→ ABOUT THIS TASK
Without skipping anything, transcribe the listing that follows.

→ EXCERPTED DATA

-*-*-

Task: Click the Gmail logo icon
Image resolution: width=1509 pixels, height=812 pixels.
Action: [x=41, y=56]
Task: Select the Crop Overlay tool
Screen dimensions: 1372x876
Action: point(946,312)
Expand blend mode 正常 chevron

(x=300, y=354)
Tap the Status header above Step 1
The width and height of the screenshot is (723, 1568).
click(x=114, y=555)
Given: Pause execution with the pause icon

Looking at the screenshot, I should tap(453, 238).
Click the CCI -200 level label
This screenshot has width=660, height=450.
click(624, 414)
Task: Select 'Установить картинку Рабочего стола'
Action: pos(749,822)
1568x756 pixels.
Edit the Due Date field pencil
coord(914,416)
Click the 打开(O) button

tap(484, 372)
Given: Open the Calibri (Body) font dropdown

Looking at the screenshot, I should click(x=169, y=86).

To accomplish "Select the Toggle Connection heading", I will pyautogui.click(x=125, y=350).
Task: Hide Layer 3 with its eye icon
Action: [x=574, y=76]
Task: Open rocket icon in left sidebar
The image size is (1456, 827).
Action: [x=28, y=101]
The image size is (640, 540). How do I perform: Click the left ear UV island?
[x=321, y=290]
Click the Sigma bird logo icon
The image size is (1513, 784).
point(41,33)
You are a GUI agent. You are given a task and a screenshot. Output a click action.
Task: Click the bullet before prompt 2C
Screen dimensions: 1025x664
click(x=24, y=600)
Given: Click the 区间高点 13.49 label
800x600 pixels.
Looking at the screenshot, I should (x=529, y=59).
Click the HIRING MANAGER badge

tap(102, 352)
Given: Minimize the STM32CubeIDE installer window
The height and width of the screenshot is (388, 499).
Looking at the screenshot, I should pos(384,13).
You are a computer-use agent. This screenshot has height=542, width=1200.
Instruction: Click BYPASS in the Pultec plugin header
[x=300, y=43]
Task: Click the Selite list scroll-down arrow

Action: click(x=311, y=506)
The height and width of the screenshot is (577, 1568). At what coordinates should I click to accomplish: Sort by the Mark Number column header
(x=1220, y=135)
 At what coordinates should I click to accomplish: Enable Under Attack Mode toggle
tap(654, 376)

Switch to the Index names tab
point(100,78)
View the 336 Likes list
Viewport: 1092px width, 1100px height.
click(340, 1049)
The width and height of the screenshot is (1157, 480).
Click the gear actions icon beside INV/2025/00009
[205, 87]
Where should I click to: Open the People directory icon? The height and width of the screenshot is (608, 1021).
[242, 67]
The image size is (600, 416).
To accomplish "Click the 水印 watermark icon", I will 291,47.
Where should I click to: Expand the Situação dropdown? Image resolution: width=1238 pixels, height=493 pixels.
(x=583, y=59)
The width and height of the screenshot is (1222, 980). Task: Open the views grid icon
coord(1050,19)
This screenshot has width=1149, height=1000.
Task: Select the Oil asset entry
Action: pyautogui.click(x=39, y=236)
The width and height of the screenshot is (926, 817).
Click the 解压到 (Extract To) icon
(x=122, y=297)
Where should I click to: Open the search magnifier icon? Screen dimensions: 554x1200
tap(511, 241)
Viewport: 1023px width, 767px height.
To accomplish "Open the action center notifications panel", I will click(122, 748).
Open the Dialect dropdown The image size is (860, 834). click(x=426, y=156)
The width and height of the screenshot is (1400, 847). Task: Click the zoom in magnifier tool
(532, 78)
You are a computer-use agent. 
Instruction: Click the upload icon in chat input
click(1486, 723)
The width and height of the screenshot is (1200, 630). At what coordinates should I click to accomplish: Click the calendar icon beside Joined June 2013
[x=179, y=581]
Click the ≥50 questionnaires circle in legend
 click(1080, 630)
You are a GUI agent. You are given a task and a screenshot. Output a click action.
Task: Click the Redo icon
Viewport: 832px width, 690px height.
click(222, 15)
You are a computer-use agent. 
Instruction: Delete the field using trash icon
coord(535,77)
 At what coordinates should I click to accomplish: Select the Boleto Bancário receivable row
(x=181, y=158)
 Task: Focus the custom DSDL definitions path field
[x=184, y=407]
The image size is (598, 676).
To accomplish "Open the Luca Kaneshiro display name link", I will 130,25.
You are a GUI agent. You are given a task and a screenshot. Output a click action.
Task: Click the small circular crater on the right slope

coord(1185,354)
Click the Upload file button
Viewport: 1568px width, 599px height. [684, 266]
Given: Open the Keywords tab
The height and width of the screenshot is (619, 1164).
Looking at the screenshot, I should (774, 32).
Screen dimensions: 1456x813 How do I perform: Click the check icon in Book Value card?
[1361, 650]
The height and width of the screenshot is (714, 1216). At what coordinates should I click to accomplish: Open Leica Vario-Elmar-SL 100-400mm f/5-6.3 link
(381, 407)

-*-*-

→ TASK ANSWER
Task: Click the Gmail logo icon
Image resolution: width=1509 pixels, height=812 pixels.
Action: [x=41, y=56]
Task: Select the Crop Overlay tool
Screen dimensions: 1372x876
Action: point(946,312)
Expand blend mode 正常 chevron

(x=300, y=354)
Tap the Status header above Step 1
The width and height of the screenshot is (723, 1568).
click(x=114, y=555)
Given: Pause execution with the pause icon

Looking at the screenshot, I should tap(453, 238).
Click the CCI -200 level label
This screenshot has width=660, height=450.
click(624, 414)
Task: Select 'Установить картинку Рабочего стола'
Action: pos(749,822)
1568x756 pixels.
Edit the Due Date field pencil
coord(914,416)
Click the 打开(O) button

tap(484, 372)
Given: Open the Calibri (Body) font dropdown

Looking at the screenshot, I should click(x=169, y=86).

To accomplish "Select the Toggle Connection heading", I will pyautogui.click(x=125, y=350).
Task: Hide Layer 3 with its eye icon
Action: [x=574, y=76]
Task: Open rocket icon in left sidebar
The image size is (1456, 827).
Action: [x=28, y=101]
The image size is (640, 540). How do I perform: Click the left ear UV island?
[x=321, y=290]
Click the Sigma bird logo icon
The image size is (1513, 784).
point(41,33)
You are a GUI agent. You are given a task and a screenshot. Output a click action.
Task: Click the bullet before prompt 2C
Screen dimensions: 1025x664
click(x=24, y=600)
Given: Click the 区间高点 13.49 label
800x600 pixels.
Looking at the screenshot, I should (x=529, y=59).
Click the HIRING MANAGER badge

tap(102, 352)
Given: Minimize the STM32CubeIDE installer window
The height and width of the screenshot is (388, 499).
Looking at the screenshot, I should pos(384,13).
You are a computer-use agent. This screenshot has height=542, width=1200.
Instruction: Click BYPASS in the Pultec plugin header
[x=300, y=43]
Task: Click the Selite list scroll-down arrow

Action: click(x=311, y=506)
The height and width of the screenshot is (577, 1568). At what coordinates should I click to accomplish: Sort by the Mark Number column header
(x=1220, y=135)
 At what coordinates should I click to accomplish: Enable Under Attack Mode toggle
tap(654, 376)

Switch to the Index names tab
point(100,78)
View the 336 Likes list
Viewport: 1092px width, 1100px height.
click(340, 1049)
The width and height of the screenshot is (1157, 480).
Click the gear actions icon beside INV/2025/00009
[205, 87]
Where should I click to: Open the People directory icon? The height and width of the screenshot is (608, 1021).
[242, 67]
The image size is (600, 416).
To accomplish "Click the 水印 watermark icon", I will 291,47.
Where should I click to: Expand the Situação dropdown? Image resolution: width=1238 pixels, height=493 pixels.
(x=583, y=59)
The width and height of the screenshot is (1222, 980). Task: Open the views grid icon
coord(1050,19)
This screenshot has width=1149, height=1000.
Task: Select the Oil asset entry
Action: pyautogui.click(x=39, y=236)
The width and height of the screenshot is (926, 817).
Click the 解压到 (Extract To) icon
(x=122, y=297)
Where should I click to: Open the search magnifier icon? Screen dimensions: 554x1200
tap(511, 241)
Viewport: 1023px width, 767px height.
To accomplish "Open the action center notifications panel", I will click(122, 748).
Open the Dialect dropdown The image size is (860, 834). click(x=426, y=156)
The width and height of the screenshot is (1400, 847). Task: Click the zoom in magnifier tool
(532, 78)
You are a computer-use agent. 
Instruction: Click the upload icon in chat input
click(1486, 723)
The width and height of the screenshot is (1200, 630). At what coordinates should I click to accomplish: Click the calendar icon beside Joined June 2013
[x=179, y=581]
Click the ≥50 questionnaires circle in legend
 click(1080, 630)
You are a GUI agent. You are given a task and a screenshot. Output a click action.
Task: Click the Redo icon
Viewport: 832px width, 690px height.
click(222, 15)
You are a computer-use agent. 
Instruction: Delete the field using trash icon
coord(535,77)
 At what coordinates should I click to accomplish: Select the Boleto Bancário receivable row
(x=181, y=158)
 Task: Focus the custom DSDL definitions path field
[x=184, y=407]
The image size is (598, 676).
To accomplish "Open the Luca Kaneshiro display name link", I will 130,25.
You are a GUI agent. You are given a task and a screenshot. Output a click action.
Task: Click the small circular crater on the right slope

coord(1185,354)
Click the Upload file button
Viewport: 1568px width, 599px height. [684, 266]
Given: Open the Keywords tab
The height and width of the screenshot is (619, 1164).
Looking at the screenshot, I should (774, 32).
Screen dimensions: 1456x813 How do I perform: Click the check icon in Book Value card?
[1361, 650]
The height and width of the screenshot is (714, 1216). At what coordinates should I click to accomplish: Open Leica Vario-Elmar-SL 100-400mm f/5-6.3 link
(381, 407)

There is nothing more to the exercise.